A première vue, l’accroissement significatif de la dette nationale qui en résulte peut sembler peu attrayant. A y regarder de plus près, il présente cependant d’indéniables avantages. Un niveau plus élevé de la dette publique, notamment pour des mesures raisonnables et durables visant à stabiliser l'économie, pourrait affaiblir le franc et contribuer ainsi à une normalisation de l'environnement des taux d'intérêt.

Une stratégie intelligente du déconfinement est au moins aussi importante
que des mesures de relance financière réfléchies et équilibrées.
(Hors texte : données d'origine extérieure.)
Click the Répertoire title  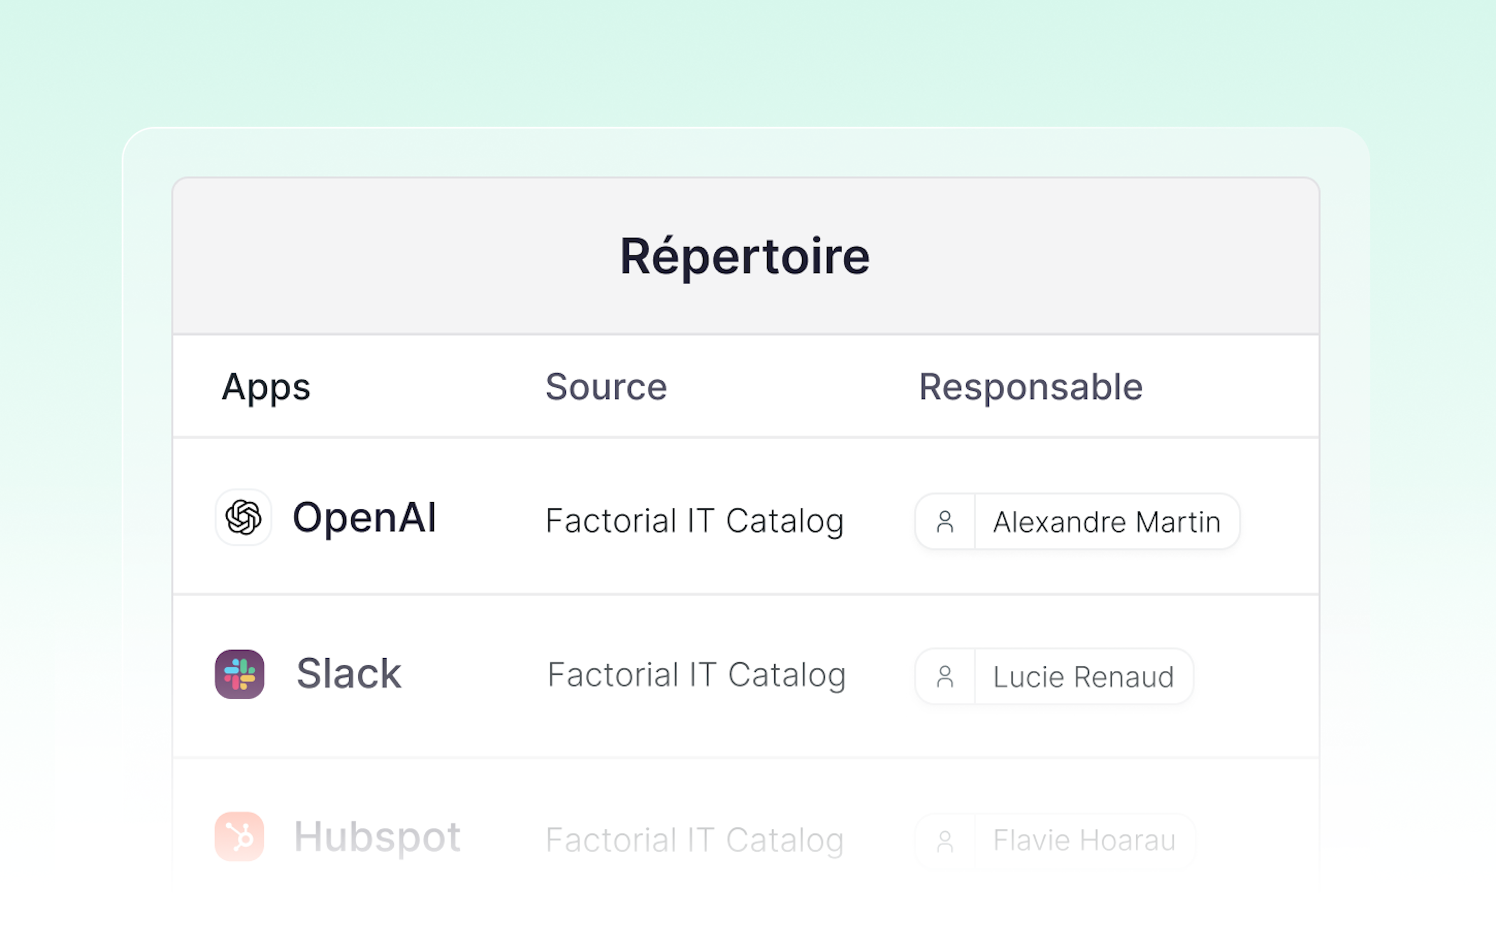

Il apparaît également évident que des pays comme la Suisse, qui étaient réticents à dépenser en période de prospérité économique, se retrouvent désormais, en contexte de crise, dans une position confortable leur permettant de financer des programmes de relance économique. Toutefois, une stratégie intelligente de sortie du confinement actuel est au moins aussi importante que des mesures de relance financière réfléchies et équilibrées. La pesée d’intérêts entre l'évaluation des aspects sanitaires et économiques n'est pas une tâche facile et implique notamment des questions éthiques.

Le système financier est un atout

Un autre grand atout de la Suisse est la stabilité de son système financier, qui démontre aujourd'hui son impressionnante efficacité. Les prêts immédiats aux entreprises en crise garantis par la Confédération suisse sont actuellement passés en revue et accordés par les banques suisses à une vitesse record. Même en mode de crise, les institutions financières fonctionnent de manière fiable et stable, ce qui ne va pas de soi au vu des énormes bouleversements économiques et sociaux actuels.

Il apparaît donc clairement qu'un secteur financier fort est absolument essentiel, particulièrement en temps de crise. La Suisse est très bien placée à cet égard. Il convient de ne pas l'oublier. Il est moins réjouissant de constater que la BNS ne dispose que d'une capacité d'action limitée en raison de son éventail restreint d'instruments de politique monétaire. Heureusement, la stabilité du budget financier suisse est capable de compenser les faiblesses de notre banque centrale. Néanmoins, les coûts de la gestion de la crise seront, au final, payés par le contribuable suisse. Dans ce contexte, les décideurs de Berne devraient continuer à se garder de trop politiser la crise actuelle.